Little is known about the artist save for speculation surrounding his place of birth (Bristol, England) and his penchant for social commentary which is displayed through his art.
Pieces like “Save or Delete,” “Rage, The Flower Thrower” and “Di-faced Tenner” are responses to deforestation, the Palestinian conflict and the royal family’s treatment of Princess Diana.
As the artist no longer publicly sells his work (though he still creates public displays), Banksy enthusiasts and collectors have come together to create “The Art of Banksy,” an unauthorized exhibition of over 80 Banksy originals amounting to an estimated total worth of $35 million.
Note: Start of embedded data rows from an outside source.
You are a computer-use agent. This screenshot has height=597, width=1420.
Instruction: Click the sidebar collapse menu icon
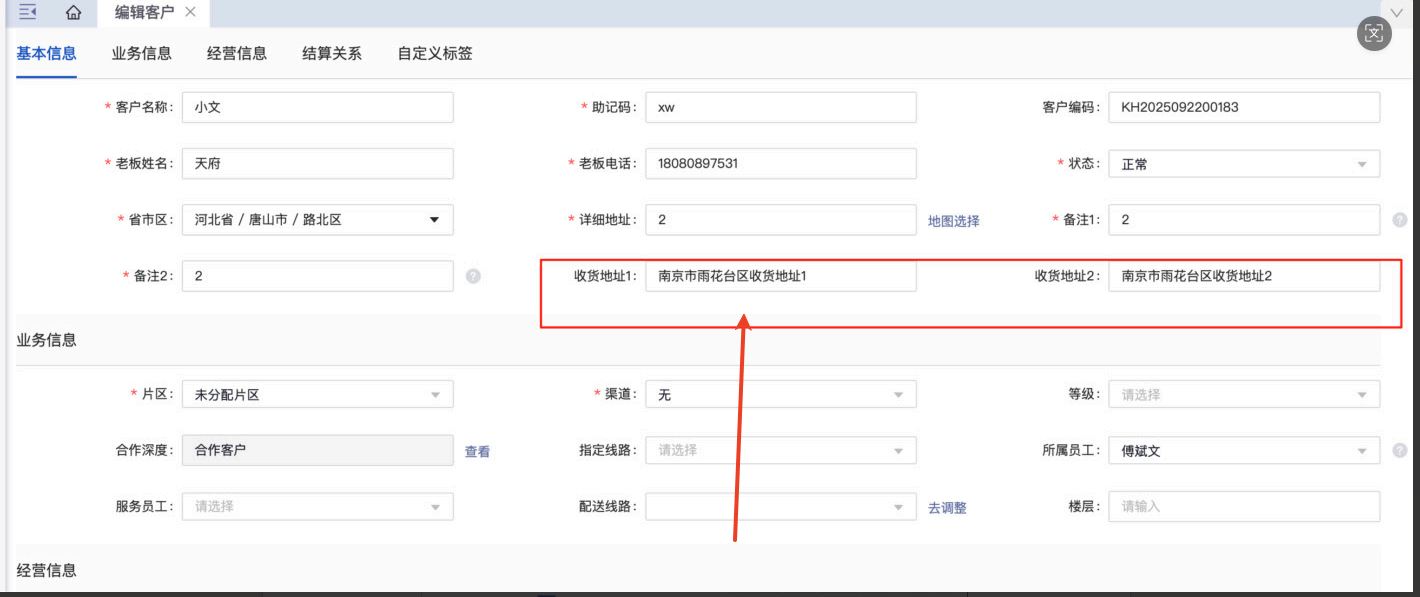coord(28,12)
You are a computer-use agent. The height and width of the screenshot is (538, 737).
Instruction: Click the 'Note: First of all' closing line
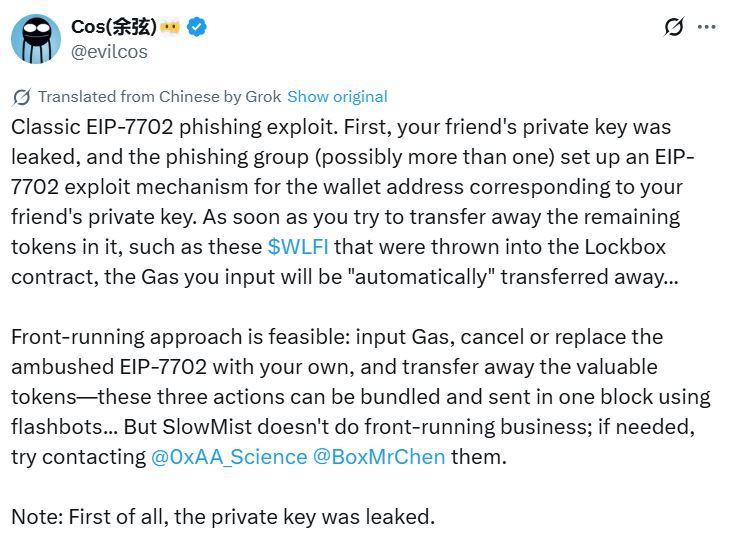pyautogui.click(x=223, y=516)
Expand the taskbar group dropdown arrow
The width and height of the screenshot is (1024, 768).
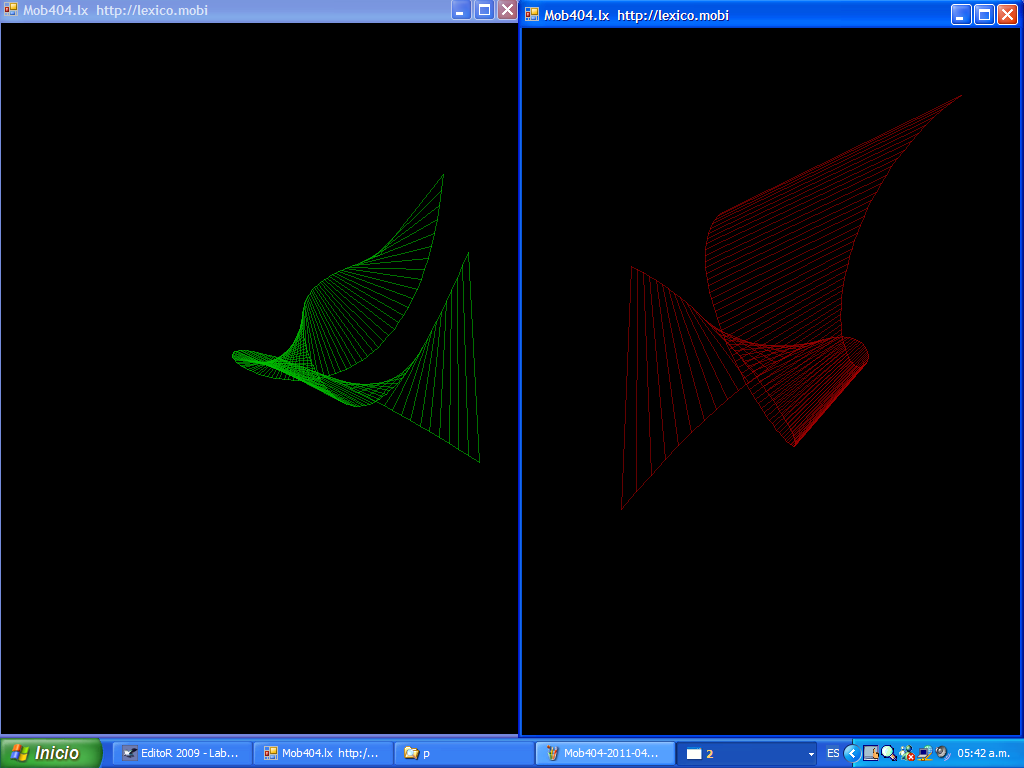coord(811,753)
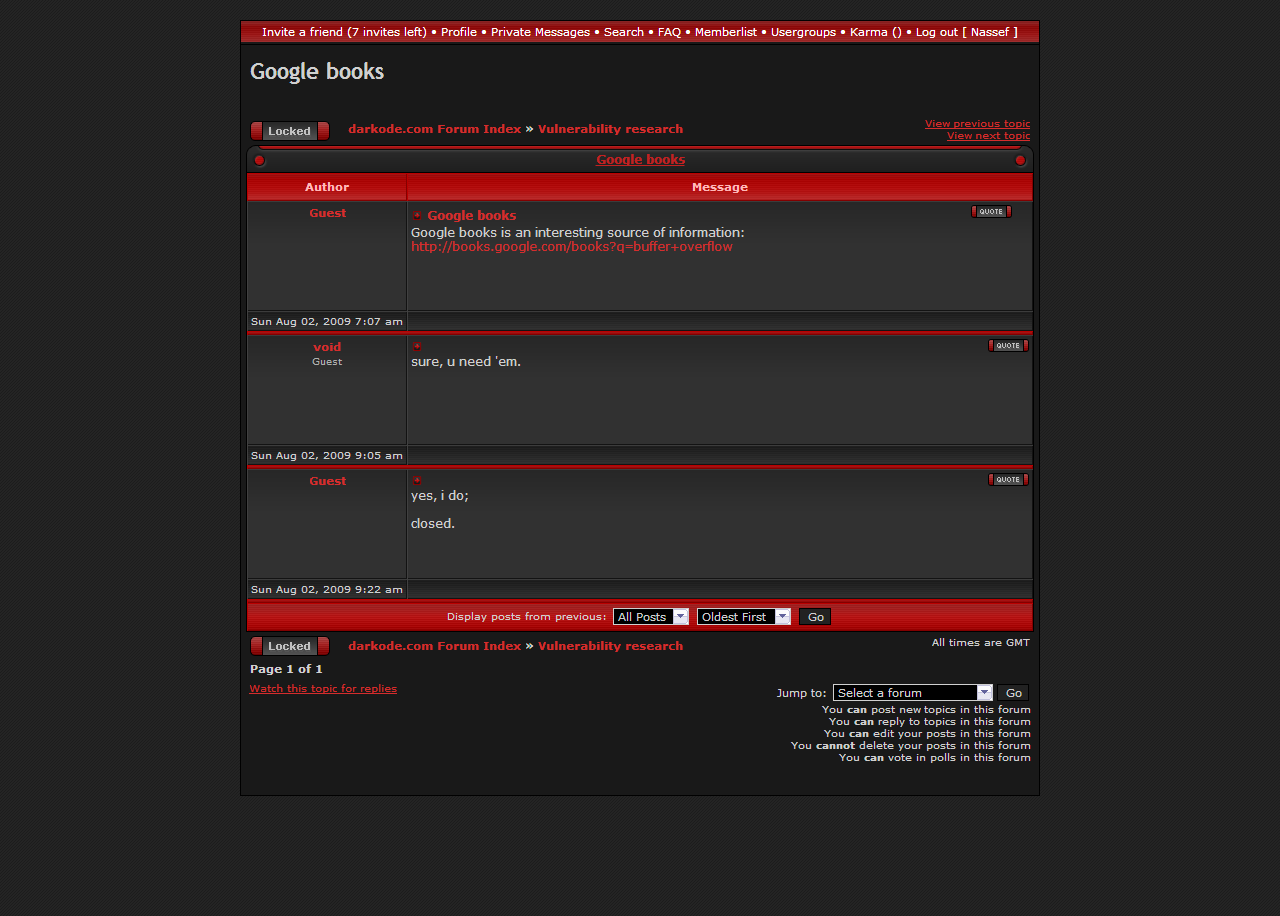This screenshot has height=916, width=1280.
Task: Click the small post icon in void's message
Action: click(x=417, y=347)
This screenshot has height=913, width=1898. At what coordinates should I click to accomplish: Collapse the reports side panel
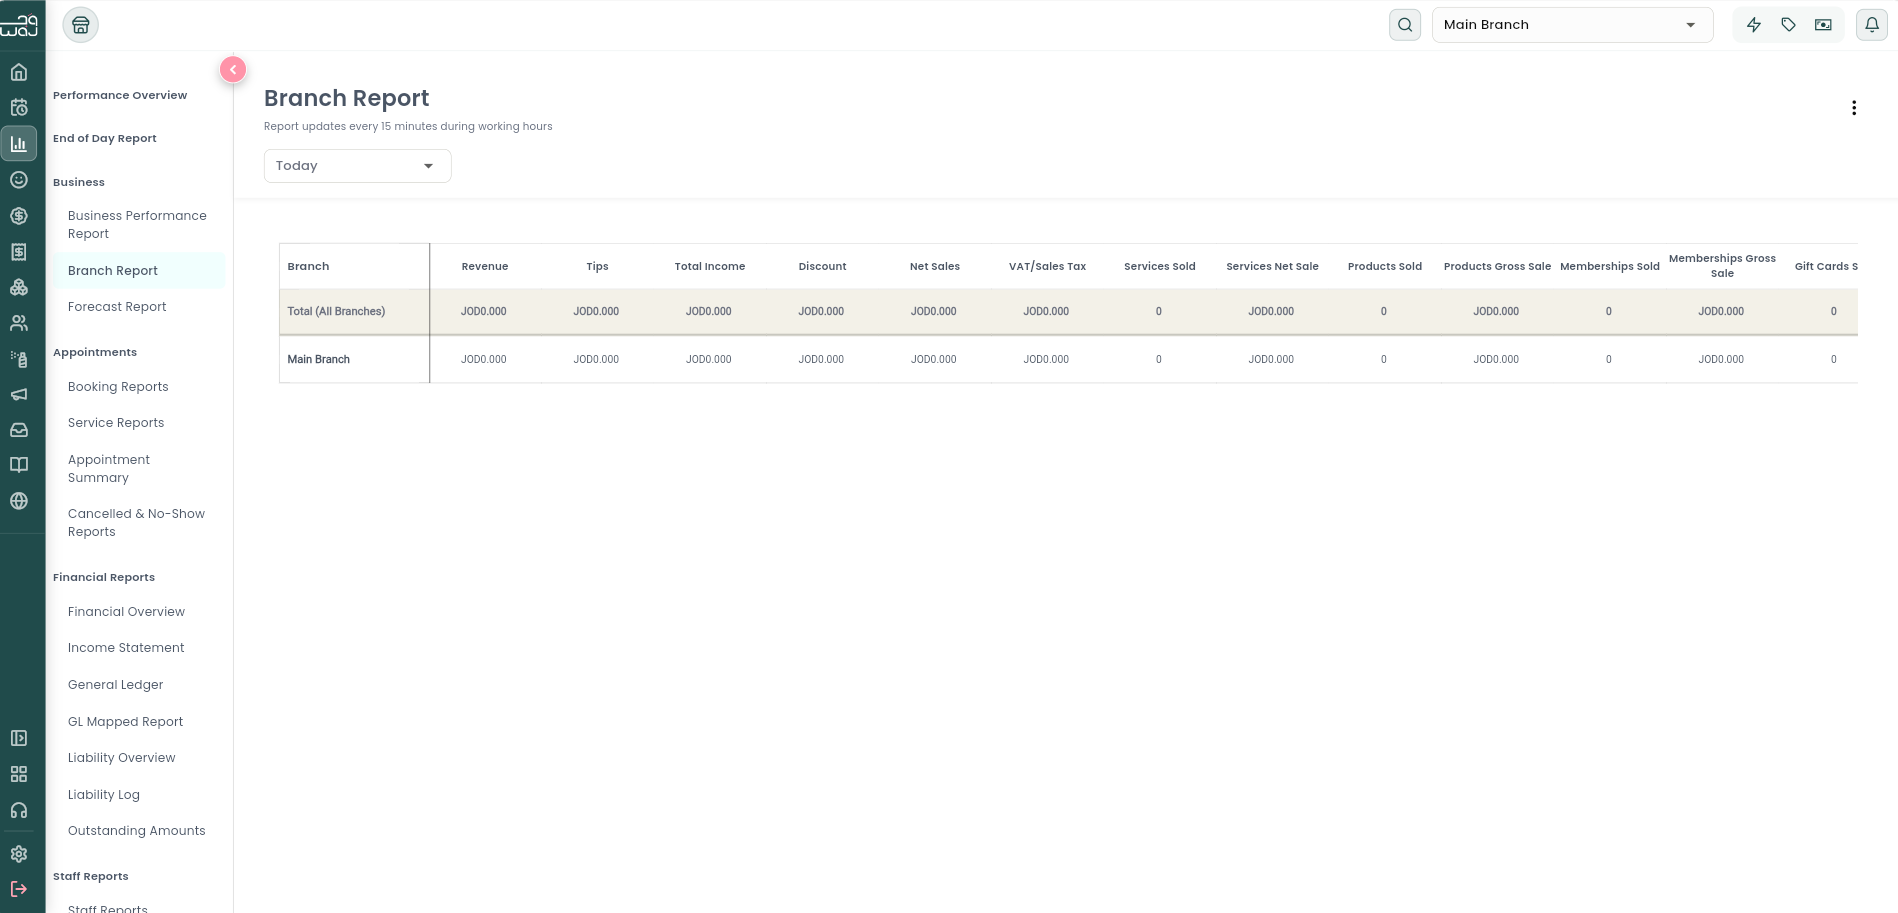point(233,69)
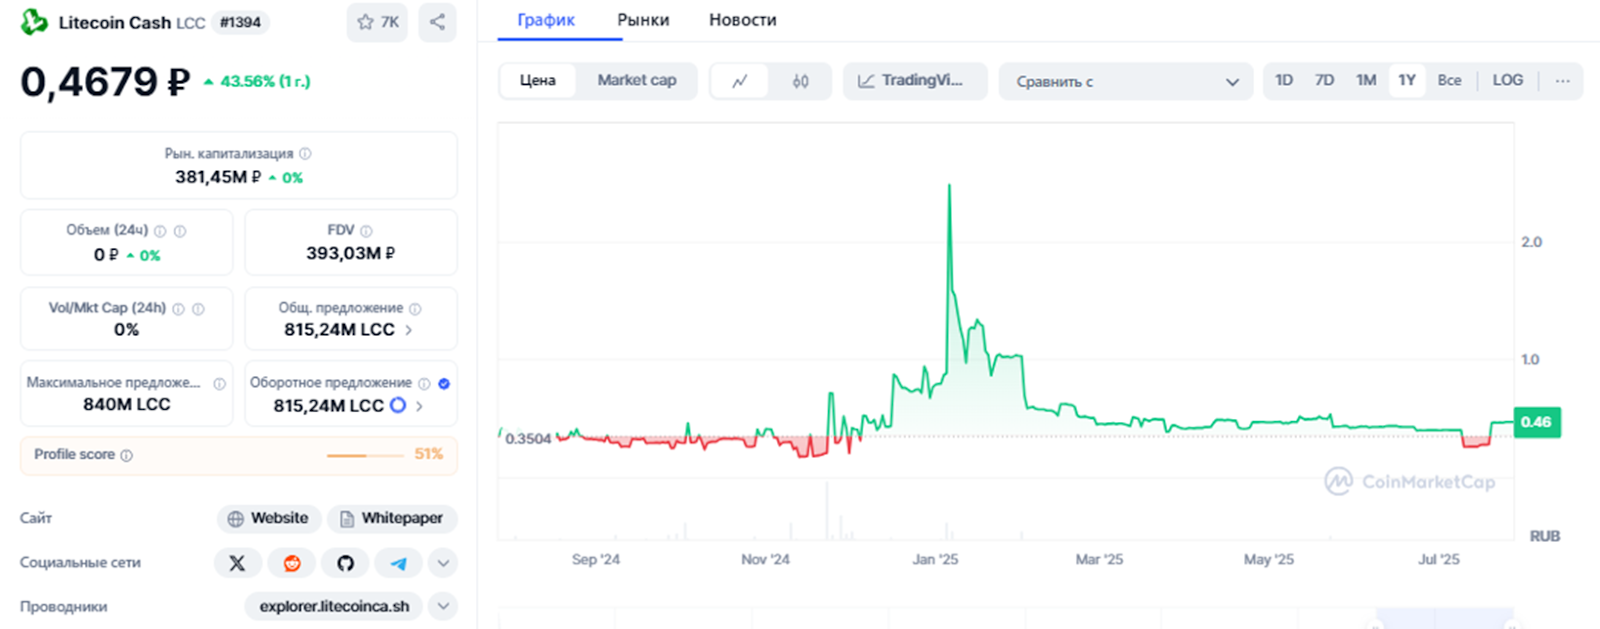Screen dimensions: 1600x629
Task: Click the Profile score progress bar
Action: (x=360, y=455)
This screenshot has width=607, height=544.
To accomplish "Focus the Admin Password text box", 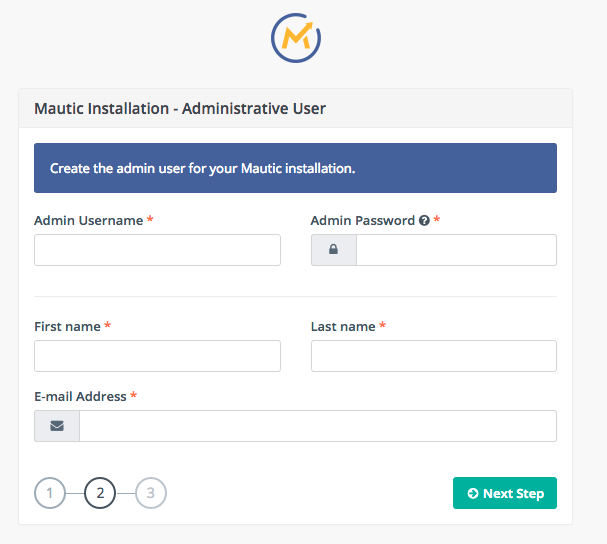I will (456, 250).
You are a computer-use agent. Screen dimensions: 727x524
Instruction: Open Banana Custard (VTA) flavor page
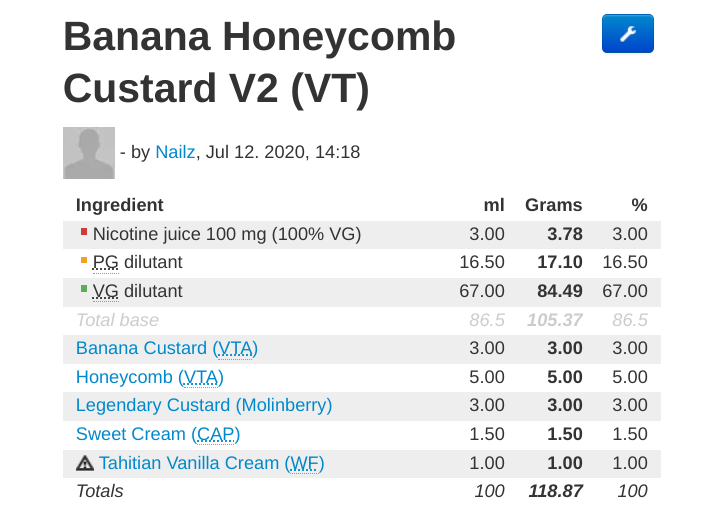tap(167, 348)
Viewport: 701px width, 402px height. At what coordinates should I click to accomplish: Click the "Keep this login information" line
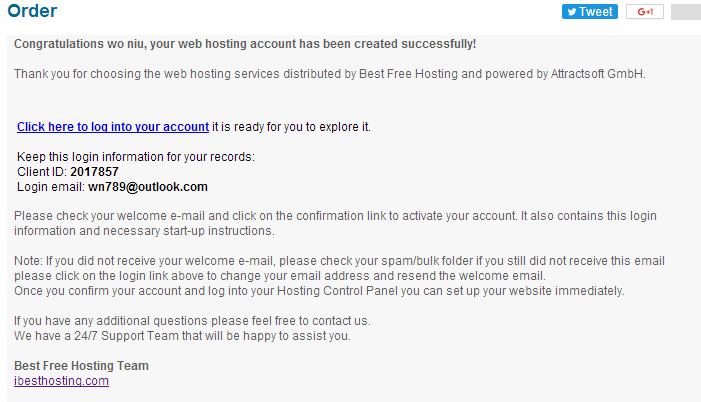tap(136, 157)
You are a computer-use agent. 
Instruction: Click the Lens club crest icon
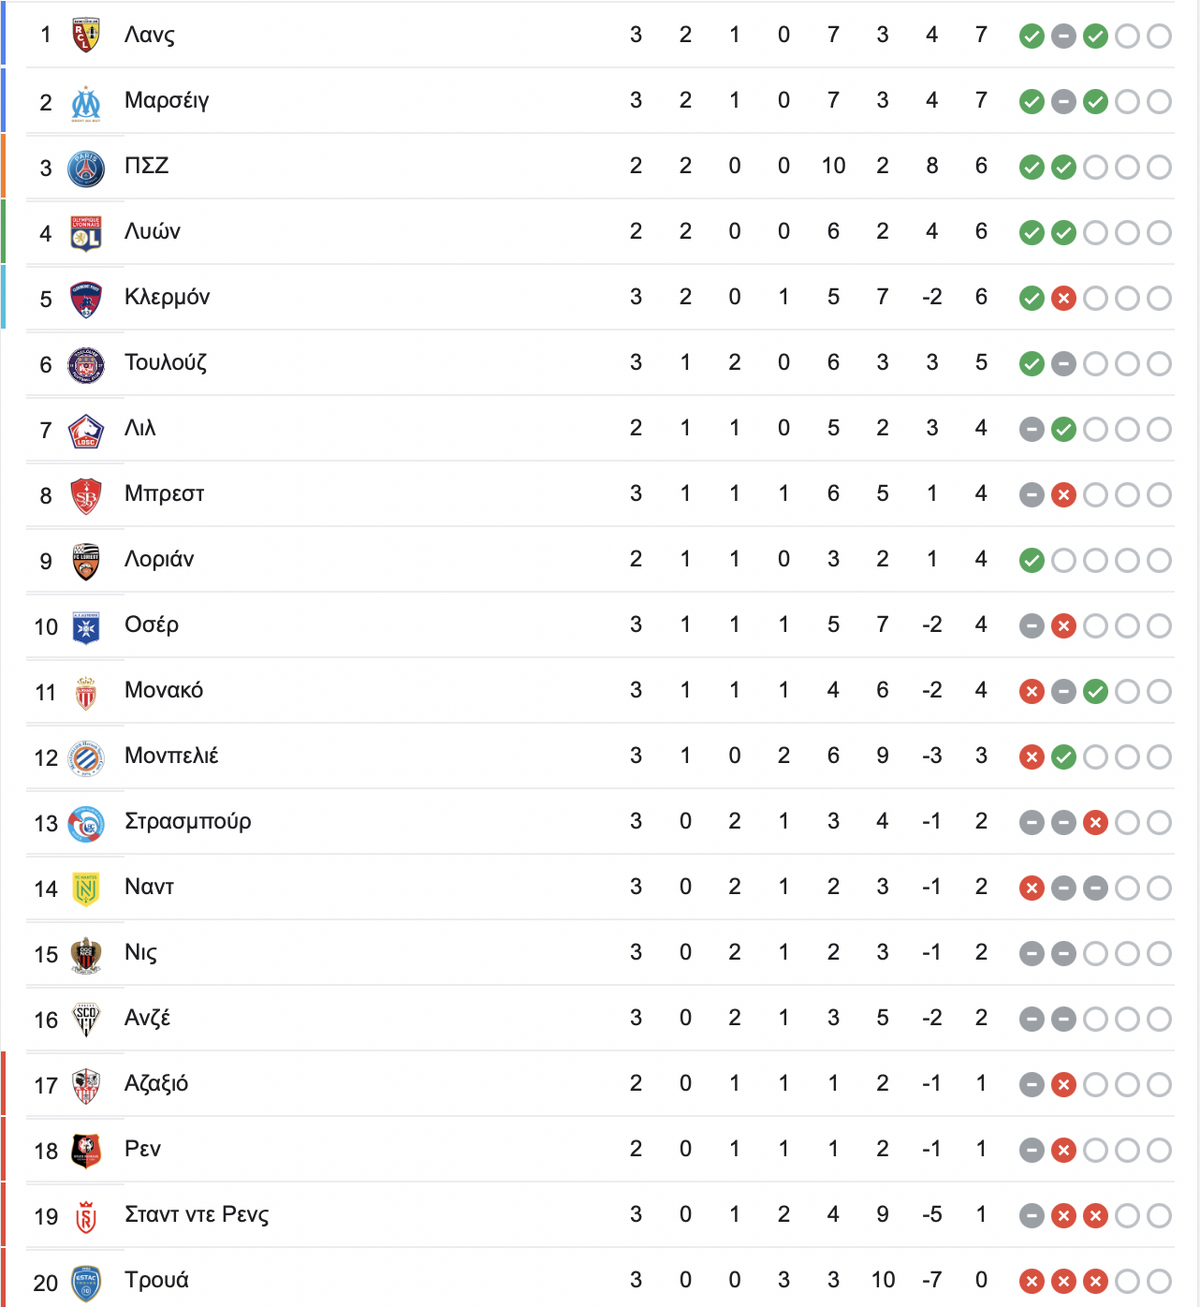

The exhibition made its way to Chicago in August and had its final showing in the city on Oct. 31. While his pieces are shared widely on the internet, the exhibition allowed for Banksy fans to see authentic pieces from private collections in person for the first time.
Banksy may be known for his graffiti, but the pseudonymous artist works in a multitude of mediums. He has produced a documentary, a book, postcards, album covers, a theme park and at one point, he owned his own print shop called Pictures on Walls.
All of these works and more were on display at “The Art of Banksy” exhibition. The collection contained pieces spanning over 20 years of Banksy’s career, including works from gallery showings, screenprint runs and memorabilia from his public art stunts.
Upon walking into the exhibition, visitors were greeted with a stenciled statement which read: “At this point it is worth clarifying, Banksy himself has given no acknowledgement about this exhibition, nor does he endorse or authorize it in any way.”
Nicholas Fasolt, a visitor at the exhibition, was surprised by the high cost of admission.
“It was overpriced, which seems counter to Banksy’s message,” Fasolt said.
Tickets for “The Art of Banksy” ranged from $55 to $70. In comparison, Banksy’s public art installations are free to view.
The exhibition, however, was not created for profit.
According to Ian Ellis, the curator who narrated the exhibition’s audio tour, all proceeds are going to Love Welcomes, a charity that Banksy has publicly endorsed. The organization sells and supports art created by female refugee artisans.
Juan Davis, longtime Banksy fan and a native of Compton, California, flew out from Los Angeles to see the exhibition. It was everything that he expected it would be. He took advantage of the photo opportunities at the exhibition and purchased several prints from the gift shop.
“It was great; it had everything,” Davis said. “The only thing I thought might be there that wasn’t was the Simpsons collab. I thought they might show it on a TV screen.”
While Banksy’s opening “couch gag” sequence was not shown, several video interviews with Ben Eine, Banksy’s screen printer and co-founder of Pictures on Walls, were displayed across the gallery.
Eine provided anecdotes about his time spent working with Banksy, notably choosing to omit the artists’ name and censoring it himself by voicing the word “bleep.”
Banksy’s commitment to anonymity is a large part of his appeal to fans.
“Most artists want their works to be famous and to become famous themselves,” said Jackie Xu, a visitor at the exhibition.
She noted that it was admirable for an artist using such a public medium to lead such a private life.
Despite “The Art of Banksy” featuring the largest collection of Banksy originals ever assembled in one place, the artist has not publicly commented on the exhibition.
Perhaps Banksy is offering his silent approval, or perhaps his silence is not a statement at all but a continuation of his commitment to privacy.